#### WORK INSTRUCTION:
Transcribe word for word the lines below from the line with "Open the Параметры menu entry" through the line with "313x196 pixels.", ends included.

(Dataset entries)
--- --- ---
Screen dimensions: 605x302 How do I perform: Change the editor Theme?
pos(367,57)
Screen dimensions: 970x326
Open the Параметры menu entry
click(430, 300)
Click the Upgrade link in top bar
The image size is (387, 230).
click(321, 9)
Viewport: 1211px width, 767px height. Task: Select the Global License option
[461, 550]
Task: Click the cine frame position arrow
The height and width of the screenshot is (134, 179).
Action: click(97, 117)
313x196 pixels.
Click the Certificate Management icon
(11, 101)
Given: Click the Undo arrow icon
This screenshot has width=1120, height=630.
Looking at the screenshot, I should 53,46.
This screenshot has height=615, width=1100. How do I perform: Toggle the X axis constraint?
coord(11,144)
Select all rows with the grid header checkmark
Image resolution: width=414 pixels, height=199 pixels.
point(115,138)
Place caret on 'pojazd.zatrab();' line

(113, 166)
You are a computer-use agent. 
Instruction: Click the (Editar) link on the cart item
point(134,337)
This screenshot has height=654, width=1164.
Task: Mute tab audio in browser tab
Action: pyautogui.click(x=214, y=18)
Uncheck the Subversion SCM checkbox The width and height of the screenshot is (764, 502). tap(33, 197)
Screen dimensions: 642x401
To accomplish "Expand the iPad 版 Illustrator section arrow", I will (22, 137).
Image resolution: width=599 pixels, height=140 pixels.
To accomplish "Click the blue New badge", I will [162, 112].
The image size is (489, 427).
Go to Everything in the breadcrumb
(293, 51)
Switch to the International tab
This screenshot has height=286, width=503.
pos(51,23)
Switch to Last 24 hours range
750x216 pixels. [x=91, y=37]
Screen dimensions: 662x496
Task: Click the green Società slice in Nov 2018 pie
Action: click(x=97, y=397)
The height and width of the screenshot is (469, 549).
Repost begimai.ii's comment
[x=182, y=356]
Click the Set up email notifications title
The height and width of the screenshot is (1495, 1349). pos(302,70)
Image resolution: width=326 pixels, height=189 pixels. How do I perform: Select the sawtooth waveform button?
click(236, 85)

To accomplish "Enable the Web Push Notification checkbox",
--- --- ---
#### RESPONSE TO THE TASK:
Open the Параметры menu entry
click(430, 300)
Click the Upgrade link in top bar
The image size is (387, 230).
click(321, 9)
Viewport: 1211px width, 767px height. Task: Select the Global License option
[461, 550]
Task: Click the cine frame position arrow
The height and width of the screenshot is (134, 179).
Action: click(97, 117)
313x196 pixels.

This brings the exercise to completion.